Our Wild Coast Project has recently been one of 5 case studies in an international report analysing the cost benefits of large projects with high biodiversity relevance, comparing traditional engineered approaches with ecosystem-based approaches.
The study financed by the European Commission, has been carried out by the Ecologic Institute, Berlin in co-operation with the Environmental Change Institute (ECI), Oxford University Centre for the Environment and places these projects in a position to potentially contribute to a range of EU, national and regional policies within the area of climate change adaptation and mitigation. Countries analysed included statements that show their acknowledgment of the inevitability of climate change.
In response to growing climate change pressures, ecosystem-based approaches such as ours have emerged as a promising strategy to increase the resilience of ecosystems and support sustainable livelihoods. These creative approaches address the crucial links between climate change, biodiversity and sustainable resource management and thus provide multiple benefits.
Highlighting the multiple benefits provided by ecosystem-based approaches (as compared to traditional engineered solutions) and providing evidence on their cost-effectiveness can boost the uptake of such approaches. In the case of the Wallasea Island Project, an important benefit of using ecosystem-based approaches was that the project could draw on waste material produced in urban transport excavations that would otherwise have to be transported and disposed of in another way, possibly incurring greater costs.
The main benefit provided by the vast majority of ecosystem-based projects is the potential to mitigate climate change by increased carbon sequestration. Some of the investigated ecosystem-based projects aim at regulating flood events by providing additional retention areas along rivers and coasts. In general, ecosystem-based projects protect the local ecosystem and often lead to an increase in biodiversity and ecosystem resilience. Landscape amenities were reported to have lead to a better quality of space and to an upward revaluation of the neighborhood due to the aesthetic value of protected wetlands.

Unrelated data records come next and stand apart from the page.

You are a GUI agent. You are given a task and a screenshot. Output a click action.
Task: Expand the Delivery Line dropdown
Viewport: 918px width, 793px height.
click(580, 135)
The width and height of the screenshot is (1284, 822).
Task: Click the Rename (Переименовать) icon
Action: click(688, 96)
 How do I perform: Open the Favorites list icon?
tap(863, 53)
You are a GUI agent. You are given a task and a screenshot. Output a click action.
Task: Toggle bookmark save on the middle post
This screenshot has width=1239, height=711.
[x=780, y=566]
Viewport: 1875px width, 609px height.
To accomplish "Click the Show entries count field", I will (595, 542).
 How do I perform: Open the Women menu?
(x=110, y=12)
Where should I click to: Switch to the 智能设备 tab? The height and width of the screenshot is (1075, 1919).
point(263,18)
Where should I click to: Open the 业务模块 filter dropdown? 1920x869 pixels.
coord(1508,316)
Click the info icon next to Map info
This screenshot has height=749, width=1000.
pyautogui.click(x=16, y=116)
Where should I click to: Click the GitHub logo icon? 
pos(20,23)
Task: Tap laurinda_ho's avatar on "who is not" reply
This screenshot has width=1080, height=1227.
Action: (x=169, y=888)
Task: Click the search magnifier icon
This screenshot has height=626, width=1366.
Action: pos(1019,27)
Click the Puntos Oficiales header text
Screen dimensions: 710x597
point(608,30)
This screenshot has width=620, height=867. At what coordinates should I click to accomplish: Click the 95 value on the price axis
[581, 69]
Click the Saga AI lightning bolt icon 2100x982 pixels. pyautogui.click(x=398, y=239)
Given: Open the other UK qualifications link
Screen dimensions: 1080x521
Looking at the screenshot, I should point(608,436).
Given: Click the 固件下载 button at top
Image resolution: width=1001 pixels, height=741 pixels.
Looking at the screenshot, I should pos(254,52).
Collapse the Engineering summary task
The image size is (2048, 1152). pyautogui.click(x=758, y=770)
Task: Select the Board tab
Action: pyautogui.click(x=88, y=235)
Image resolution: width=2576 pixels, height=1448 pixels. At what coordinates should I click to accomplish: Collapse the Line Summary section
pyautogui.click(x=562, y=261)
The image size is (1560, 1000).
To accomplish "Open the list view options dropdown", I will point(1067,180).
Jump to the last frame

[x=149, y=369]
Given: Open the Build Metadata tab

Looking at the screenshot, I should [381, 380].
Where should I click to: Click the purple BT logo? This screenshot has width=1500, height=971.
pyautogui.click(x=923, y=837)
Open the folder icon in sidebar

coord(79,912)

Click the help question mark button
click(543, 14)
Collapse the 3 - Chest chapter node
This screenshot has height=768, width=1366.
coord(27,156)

Projects using ecosystem-based- approaches also provide employment opportunities either directly (through management, administration and construction) or indirectly through jobs that are being created in tourism and landscape management. In addition to the above findings, this study has produced lessons and recommendations for implementing ecosystem-based approaches in Europe and for integrating such approaches in policies and strategies relevant for climate change at different spatial levels as well as for supporting the EU 2020 Biodiversity Policy and work on the planned EU Green Infrastructure Strategy.